*** Data to use ***

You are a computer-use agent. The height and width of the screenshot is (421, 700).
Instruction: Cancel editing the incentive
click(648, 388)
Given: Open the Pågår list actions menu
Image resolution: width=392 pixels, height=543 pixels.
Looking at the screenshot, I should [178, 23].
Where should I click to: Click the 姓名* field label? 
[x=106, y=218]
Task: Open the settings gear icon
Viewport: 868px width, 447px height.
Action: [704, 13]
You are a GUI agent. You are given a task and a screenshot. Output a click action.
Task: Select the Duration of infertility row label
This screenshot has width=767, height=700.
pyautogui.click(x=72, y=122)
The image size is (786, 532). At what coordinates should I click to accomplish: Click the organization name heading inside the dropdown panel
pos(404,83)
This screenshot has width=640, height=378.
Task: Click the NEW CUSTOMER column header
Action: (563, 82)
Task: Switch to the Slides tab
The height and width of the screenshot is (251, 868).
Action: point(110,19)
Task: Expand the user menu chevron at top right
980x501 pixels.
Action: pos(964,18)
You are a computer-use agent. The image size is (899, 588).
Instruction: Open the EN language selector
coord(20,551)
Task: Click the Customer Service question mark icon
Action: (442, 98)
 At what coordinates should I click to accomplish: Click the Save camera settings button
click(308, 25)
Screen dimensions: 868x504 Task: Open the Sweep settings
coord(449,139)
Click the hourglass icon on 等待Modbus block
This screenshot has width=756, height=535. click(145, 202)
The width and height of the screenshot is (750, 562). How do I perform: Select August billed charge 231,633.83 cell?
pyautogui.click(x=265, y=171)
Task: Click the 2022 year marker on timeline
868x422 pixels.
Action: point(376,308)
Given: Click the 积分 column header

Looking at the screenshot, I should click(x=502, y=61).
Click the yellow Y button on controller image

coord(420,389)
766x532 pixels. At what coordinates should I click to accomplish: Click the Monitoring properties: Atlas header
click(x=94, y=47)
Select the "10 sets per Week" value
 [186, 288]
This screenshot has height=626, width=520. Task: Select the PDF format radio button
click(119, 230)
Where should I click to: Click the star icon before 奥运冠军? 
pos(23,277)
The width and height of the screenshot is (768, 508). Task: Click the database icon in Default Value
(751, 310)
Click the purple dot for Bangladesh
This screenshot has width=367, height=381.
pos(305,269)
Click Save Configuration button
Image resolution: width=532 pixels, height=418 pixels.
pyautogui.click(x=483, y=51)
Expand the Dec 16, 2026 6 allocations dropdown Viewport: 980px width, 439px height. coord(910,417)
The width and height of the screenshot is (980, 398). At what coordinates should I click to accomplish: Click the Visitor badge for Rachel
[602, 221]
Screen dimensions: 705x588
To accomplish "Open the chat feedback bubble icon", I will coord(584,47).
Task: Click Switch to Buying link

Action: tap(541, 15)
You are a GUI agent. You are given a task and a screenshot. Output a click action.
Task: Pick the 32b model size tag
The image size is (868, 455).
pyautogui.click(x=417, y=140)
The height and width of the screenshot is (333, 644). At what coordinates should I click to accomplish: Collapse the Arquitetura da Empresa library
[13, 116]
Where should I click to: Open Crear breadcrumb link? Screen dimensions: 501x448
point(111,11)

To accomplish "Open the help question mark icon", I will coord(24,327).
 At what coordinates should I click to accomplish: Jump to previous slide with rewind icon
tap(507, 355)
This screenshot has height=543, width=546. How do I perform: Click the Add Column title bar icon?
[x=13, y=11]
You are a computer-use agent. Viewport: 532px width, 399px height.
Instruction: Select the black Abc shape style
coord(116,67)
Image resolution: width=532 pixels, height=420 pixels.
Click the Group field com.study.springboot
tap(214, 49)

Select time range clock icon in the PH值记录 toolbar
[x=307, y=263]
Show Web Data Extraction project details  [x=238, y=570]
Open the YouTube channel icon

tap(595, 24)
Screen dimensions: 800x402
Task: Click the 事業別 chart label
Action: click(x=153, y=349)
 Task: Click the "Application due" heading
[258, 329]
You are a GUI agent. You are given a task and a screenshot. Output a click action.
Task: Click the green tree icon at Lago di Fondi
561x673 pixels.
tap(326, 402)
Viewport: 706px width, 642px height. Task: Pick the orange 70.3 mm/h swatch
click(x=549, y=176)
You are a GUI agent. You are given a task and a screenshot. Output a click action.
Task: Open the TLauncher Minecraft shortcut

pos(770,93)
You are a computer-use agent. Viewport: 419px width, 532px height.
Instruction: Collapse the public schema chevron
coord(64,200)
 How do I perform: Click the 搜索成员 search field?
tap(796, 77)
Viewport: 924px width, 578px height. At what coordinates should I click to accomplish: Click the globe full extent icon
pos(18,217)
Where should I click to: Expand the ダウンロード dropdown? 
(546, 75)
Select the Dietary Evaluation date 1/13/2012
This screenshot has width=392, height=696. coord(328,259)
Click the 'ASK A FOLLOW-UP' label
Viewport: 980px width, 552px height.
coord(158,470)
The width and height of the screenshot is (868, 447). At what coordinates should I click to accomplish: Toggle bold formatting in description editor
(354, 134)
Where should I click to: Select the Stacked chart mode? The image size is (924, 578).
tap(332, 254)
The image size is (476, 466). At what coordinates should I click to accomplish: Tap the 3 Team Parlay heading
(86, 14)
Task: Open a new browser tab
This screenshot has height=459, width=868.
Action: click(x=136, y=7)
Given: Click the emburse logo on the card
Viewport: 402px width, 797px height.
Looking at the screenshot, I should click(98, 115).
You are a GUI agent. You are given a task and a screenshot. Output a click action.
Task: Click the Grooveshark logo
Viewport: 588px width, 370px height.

***

Exercise description
Going down the listing above, begin printing at the line with "You are a computer-use agent. Viewport: 532px" and finish with the line with "Task: Open a new browser tab", exactly as they appear.

Answer below
You are a computer-use agent. Viewport: 532px width, 399px height.
Instruction: Select the black Abc shape style
coord(116,67)
Image resolution: width=532 pixels, height=420 pixels.
Click the Group field com.study.springboot
tap(214, 49)

Select time range clock icon in the PH值记录 toolbar
[x=307, y=263]
Show Web Data Extraction project details  [x=238, y=570]
Open the YouTube channel icon

tap(595, 24)
Screen dimensions: 800x402
Task: Click the 事業別 chart label
Action: click(x=153, y=349)
 Task: Click the "Application due" heading
[258, 329]
You are a GUI agent. You are given a task and a screenshot. Output a click action.
Task: Click the green tree icon at Lago di Fondi
561x673 pixels.
tap(326, 402)
Viewport: 706px width, 642px height. Task: Pick the orange 70.3 mm/h swatch
click(x=549, y=176)
You are a GUI agent. You are given a task and a screenshot. Output a click action.
Task: Open the TLauncher Minecraft shortcut

pos(770,93)
You are a computer-use agent. Viewport: 419px width, 532px height.
Instruction: Collapse the public schema chevron
coord(64,200)
 How do I perform: Click the 搜索成员 search field?
tap(796, 77)
Viewport: 924px width, 578px height. At what coordinates should I click to accomplish: Click the globe full extent icon
pos(18,217)
Where should I click to: Expand the ダウンロード dropdown? 
(546, 75)
Select the Dietary Evaluation date 1/13/2012
This screenshot has width=392, height=696. coord(328,259)
Click the 'ASK A FOLLOW-UP' label
Viewport: 980px width, 552px height.
coord(158,470)
The width and height of the screenshot is (868, 447). At what coordinates should I click to accomplish: Toggle bold formatting in description editor
(354, 134)
Where should I click to: Select the Stacked chart mode? The image size is (924, 578).
tap(332, 254)
The image size is (476, 466). At what coordinates should I click to accomplish: Tap the 3 Team Parlay heading
(86, 14)
Task: Open a new browser tab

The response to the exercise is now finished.